*** Provided data Section Begins ***
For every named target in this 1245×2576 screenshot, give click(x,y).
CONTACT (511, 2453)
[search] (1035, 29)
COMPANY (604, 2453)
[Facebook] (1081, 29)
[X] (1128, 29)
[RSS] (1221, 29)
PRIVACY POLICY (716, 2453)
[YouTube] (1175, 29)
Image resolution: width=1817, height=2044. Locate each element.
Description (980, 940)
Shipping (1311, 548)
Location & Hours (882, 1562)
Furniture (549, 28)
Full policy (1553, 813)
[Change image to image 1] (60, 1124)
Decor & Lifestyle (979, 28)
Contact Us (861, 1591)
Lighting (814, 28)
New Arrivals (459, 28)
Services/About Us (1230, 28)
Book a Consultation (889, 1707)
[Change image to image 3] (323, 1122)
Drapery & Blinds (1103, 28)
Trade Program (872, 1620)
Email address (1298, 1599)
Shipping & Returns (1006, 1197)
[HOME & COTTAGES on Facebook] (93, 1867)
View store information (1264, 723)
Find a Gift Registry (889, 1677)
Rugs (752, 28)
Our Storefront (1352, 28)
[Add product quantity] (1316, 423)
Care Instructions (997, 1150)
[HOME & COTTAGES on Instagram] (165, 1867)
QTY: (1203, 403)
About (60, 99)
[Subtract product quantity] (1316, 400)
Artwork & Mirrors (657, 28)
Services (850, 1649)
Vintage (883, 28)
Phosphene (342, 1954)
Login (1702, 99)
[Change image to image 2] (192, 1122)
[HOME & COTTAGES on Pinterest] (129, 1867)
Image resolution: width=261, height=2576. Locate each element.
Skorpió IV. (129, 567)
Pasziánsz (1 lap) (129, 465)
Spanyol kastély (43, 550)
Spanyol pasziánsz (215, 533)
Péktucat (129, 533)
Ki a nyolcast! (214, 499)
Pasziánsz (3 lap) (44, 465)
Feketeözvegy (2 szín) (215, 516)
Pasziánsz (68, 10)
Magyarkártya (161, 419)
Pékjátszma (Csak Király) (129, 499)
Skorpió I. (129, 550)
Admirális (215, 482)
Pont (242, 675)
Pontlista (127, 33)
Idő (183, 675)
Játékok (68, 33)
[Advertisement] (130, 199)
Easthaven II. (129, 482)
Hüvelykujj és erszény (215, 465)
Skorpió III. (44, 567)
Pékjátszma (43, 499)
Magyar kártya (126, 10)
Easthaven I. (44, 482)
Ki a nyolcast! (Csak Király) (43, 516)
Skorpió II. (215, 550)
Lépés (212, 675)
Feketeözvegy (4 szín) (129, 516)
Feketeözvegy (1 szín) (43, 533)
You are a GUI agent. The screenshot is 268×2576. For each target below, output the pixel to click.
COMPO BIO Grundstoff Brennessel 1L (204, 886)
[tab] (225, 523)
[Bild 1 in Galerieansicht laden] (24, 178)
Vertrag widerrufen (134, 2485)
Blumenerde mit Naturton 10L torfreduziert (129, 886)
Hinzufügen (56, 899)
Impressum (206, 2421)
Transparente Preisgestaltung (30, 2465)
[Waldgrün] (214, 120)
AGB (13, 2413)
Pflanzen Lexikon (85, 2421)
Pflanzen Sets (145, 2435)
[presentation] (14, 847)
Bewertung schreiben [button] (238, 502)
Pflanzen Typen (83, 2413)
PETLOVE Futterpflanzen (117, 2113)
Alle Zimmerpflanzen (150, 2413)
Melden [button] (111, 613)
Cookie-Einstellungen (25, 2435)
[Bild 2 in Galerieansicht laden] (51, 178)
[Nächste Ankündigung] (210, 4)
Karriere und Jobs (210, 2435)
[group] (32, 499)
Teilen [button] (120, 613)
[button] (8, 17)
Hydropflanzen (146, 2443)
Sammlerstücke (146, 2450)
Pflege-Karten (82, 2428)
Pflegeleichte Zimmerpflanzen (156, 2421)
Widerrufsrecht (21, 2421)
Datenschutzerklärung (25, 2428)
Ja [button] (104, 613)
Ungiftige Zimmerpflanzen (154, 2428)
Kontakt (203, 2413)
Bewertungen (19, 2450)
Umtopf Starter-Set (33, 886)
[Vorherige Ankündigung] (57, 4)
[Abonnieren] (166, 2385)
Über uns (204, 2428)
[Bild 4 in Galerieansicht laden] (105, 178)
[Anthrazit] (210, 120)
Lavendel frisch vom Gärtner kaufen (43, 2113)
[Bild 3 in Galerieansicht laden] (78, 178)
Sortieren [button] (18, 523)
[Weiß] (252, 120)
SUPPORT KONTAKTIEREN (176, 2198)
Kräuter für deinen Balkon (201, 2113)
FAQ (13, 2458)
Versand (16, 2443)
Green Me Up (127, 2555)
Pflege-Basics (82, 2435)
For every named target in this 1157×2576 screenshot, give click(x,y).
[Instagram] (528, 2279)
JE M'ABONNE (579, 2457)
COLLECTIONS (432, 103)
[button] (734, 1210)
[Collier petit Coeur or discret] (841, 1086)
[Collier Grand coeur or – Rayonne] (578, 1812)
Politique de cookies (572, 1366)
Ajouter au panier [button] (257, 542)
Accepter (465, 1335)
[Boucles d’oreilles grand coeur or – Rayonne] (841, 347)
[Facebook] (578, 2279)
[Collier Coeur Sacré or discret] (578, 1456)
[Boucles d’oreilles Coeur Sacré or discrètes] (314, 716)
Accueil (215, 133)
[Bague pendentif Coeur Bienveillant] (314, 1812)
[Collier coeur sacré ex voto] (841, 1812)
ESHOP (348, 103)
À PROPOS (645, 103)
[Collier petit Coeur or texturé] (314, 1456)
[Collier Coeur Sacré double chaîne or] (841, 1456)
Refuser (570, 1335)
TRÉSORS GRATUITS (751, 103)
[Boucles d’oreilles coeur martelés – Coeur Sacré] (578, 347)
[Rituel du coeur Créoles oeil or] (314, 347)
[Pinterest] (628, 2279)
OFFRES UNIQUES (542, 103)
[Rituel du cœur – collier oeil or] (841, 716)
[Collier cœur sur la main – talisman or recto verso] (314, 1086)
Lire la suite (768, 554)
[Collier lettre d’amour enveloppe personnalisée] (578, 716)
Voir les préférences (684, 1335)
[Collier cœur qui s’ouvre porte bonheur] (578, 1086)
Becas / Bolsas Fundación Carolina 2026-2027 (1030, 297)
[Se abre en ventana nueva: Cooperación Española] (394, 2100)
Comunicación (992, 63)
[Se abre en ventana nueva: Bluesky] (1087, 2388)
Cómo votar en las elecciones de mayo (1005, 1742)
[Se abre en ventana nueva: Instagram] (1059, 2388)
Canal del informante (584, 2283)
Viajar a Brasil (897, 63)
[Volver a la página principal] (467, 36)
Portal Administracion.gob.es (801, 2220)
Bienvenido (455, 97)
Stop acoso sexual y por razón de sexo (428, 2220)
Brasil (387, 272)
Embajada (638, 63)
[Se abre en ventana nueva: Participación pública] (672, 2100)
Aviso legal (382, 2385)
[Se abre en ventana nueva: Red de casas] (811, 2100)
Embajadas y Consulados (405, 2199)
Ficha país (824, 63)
*** Provided data Section Ends ***
* Problem to work on: Give the lines again, exactly as they stand, from the beginning of the data through the line with "Our Storefront (1352, 28)".

* Answer section:
For every named target in this 1245×2576 screenshot, give click(x,y).
CONTACT (511, 2453)
[search] (1035, 29)
COMPANY (604, 2453)
[Facebook] (1081, 29)
[X] (1128, 29)
[RSS] (1221, 29)
PRIVACY POLICY (716, 2453)
[YouTube] (1175, 29)
Image resolution: width=1817, height=2044. Locate each element.
Description (980, 940)
Shipping (1311, 548)
Location & Hours (882, 1562)
Furniture (549, 28)
Full policy (1553, 813)
[Change image to image 1] (60, 1124)
Decor & Lifestyle (979, 28)
Contact Us (861, 1591)
Lighting (814, 28)
New Arrivals (459, 28)
Services/About Us (1230, 28)
Book a Consultation (889, 1707)
[Change image to image 3] (323, 1122)
Drapery & Blinds (1103, 28)
Trade Program (872, 1620)
Email address (1298, 1599)
Shipping & Returns (1006, 1197)
[HOME & COTTAGES on Facebook] (93, 1867)
View store information (1264, 723)
Find a Gift Registry (889, 1677)
Rugs (752, 28)
Our Storefront (1352, 28)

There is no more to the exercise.